**Fragmento seleccionado**
_ _ _ _ _ _ _

Se produce un salto considerable en el diario de mi etapa juvenil. La marcha al
pueblo y permanencia en él durante un puente, me hizo perder el ritmo diario de
anotar cada noche algunas líneas en sus hojas ávidas de ser rellenadas. No
había en el hogar familiar excesivas condiciones para aislarte y, en clima de serenidad,
reflejar en un papel pensamientos, sentimientos o ideas que crecían abundantes
en mi cerebro.
La profusa prole que poblaba nuestra vivienda aseguraba
bullicio, peleas, gritos permanentes, confusión, riñas...; todo lo que uno
pueda imaginarse como contrapuesto a la serenidad y al clima reflexivo. Como
consecuencia, cuando pisaba el umbral de mi casa, sentía que penetraba en una
dimensión diferente. Era adentrarme en un planeta, que aun resultándome
demasiado familiar - en esos retornos periódicos- comenzaba sacudiéndome como
un latigazo repentino de novedoso asombro, para tragarme al instante en su
vientre de rutinarias turbulencias.
Sentía un abismo irreconciliable entre los dos mundos que me
cobijaban en esa época. El estudiantil, que me impulsaba aspirando a metas de
ensueño y deleite, al abrigo del internado de Calatrava; y el del retorno a mis
fuentes, al plancton de mis ancestros; espacio en el que me zambullía como la
vuelta inexorable a mis orígenes y en el que vivía la ambivalencia de quien
siente el peso de rémoras no queridas, pero que absorbe en ellas, una profunda
fuerza de superación y de lucha.
El paso de uno a otro mundo suponía un parto difícil de
sobrellevar. Y tenían que pasar cierto tiempo para amoldarme y sentirme
pletórico de fuerzas recobrando el pulso de mi existencia al nuevo medio. Por
la brevedad de permanencia en el pueblo, me resultaba difícil adaptarme a ese
contexto en mis puntuales regresos. Y vagaba como alma en pena, respondiendo a
los recados y encomiendas que mis padres me demandaban, sin dejar especiales
huellas ni registros sublimes, en cuadernos y descosidos de mi existencia.

_ _ _ _ _ _ _

**Consigna**
Indica si cada afirmación concuerda con el fragmento: (a) el internado mencionado es el de Calatrava; (b) en el hogar familiar había buenas condiciones para aislarse a escribir; (c) la estancia en el pueblo solía ser larga. Responde sí o no y cita las palabras del fragmento que lo deciden.

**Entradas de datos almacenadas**
_ _ _ _ _ _ _

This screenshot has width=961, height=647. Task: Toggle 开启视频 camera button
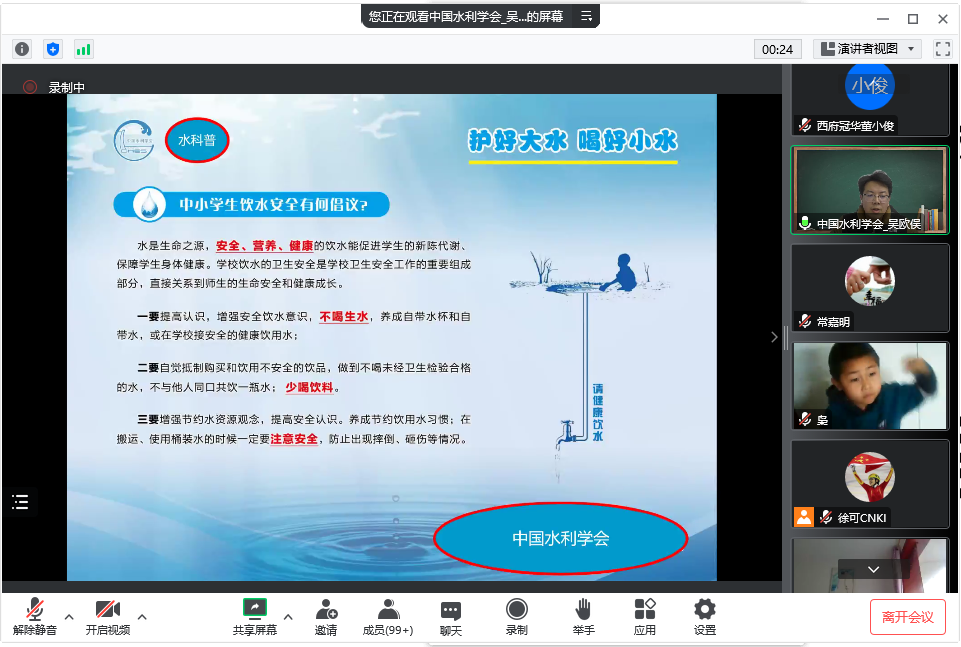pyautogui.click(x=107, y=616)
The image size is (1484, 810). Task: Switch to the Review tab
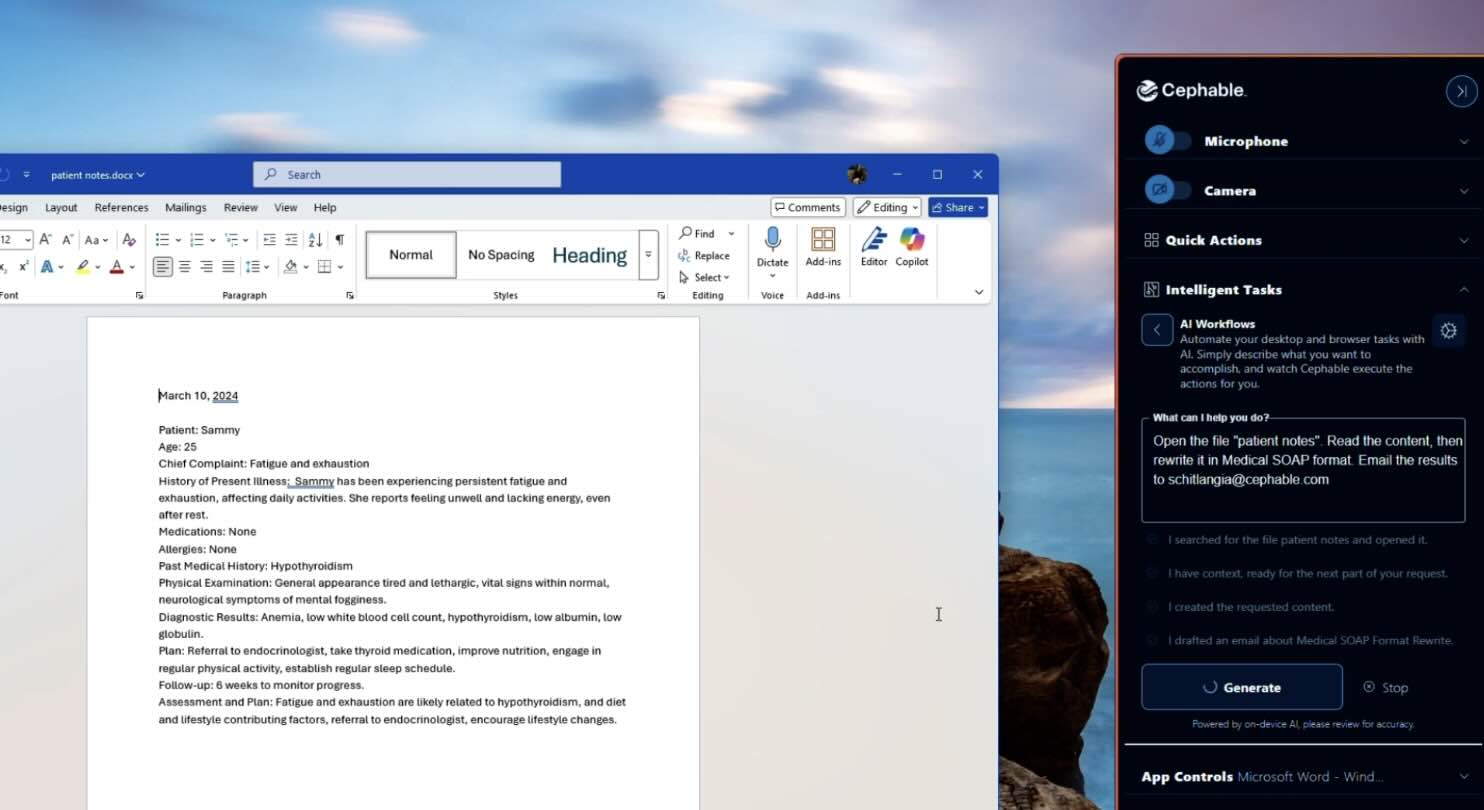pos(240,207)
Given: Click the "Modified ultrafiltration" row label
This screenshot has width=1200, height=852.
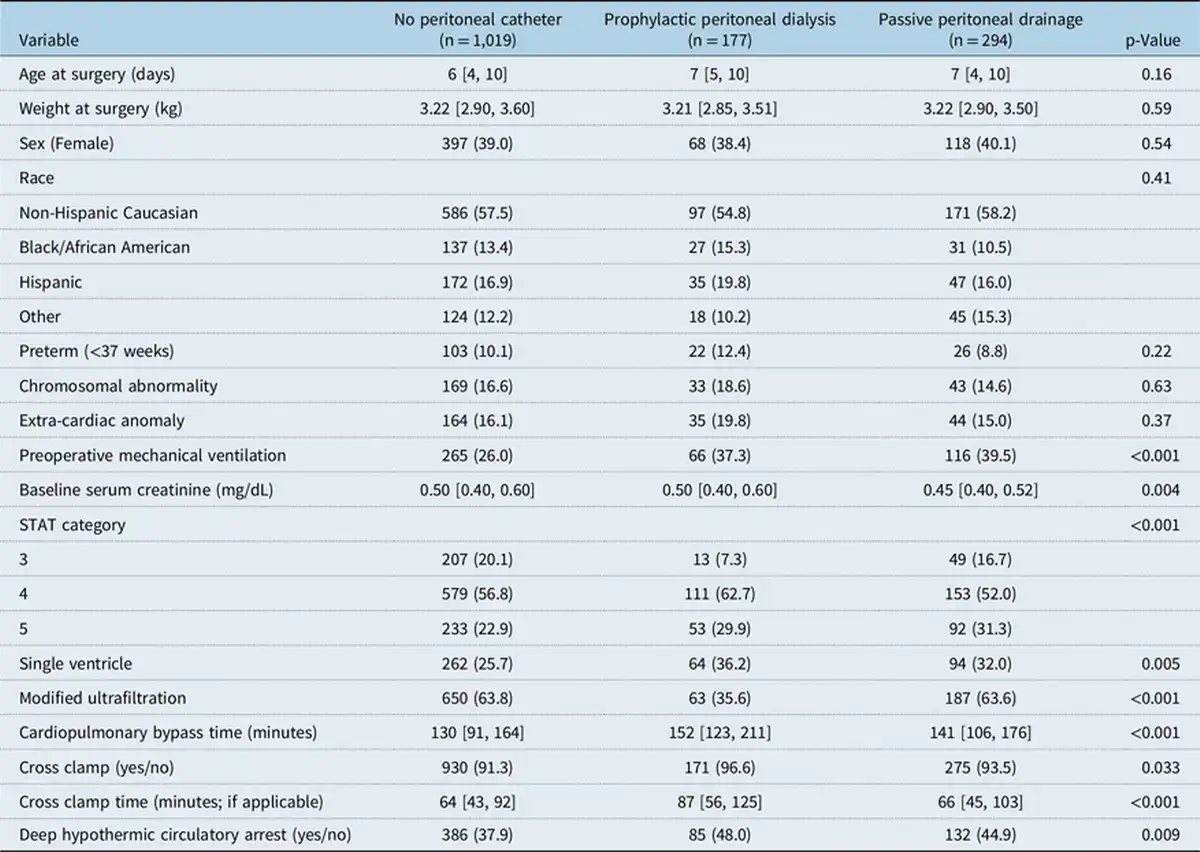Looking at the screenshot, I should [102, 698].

_ _ _ _ _ _ _

**Respuesta**
(a) Sí: «al abrigo del internado de Calatrava».
(b) No: «No había en el hogar familiar excesivas condiciones para aislarte».
(c) No: «Por la brevedad de permanencia en el pueblo».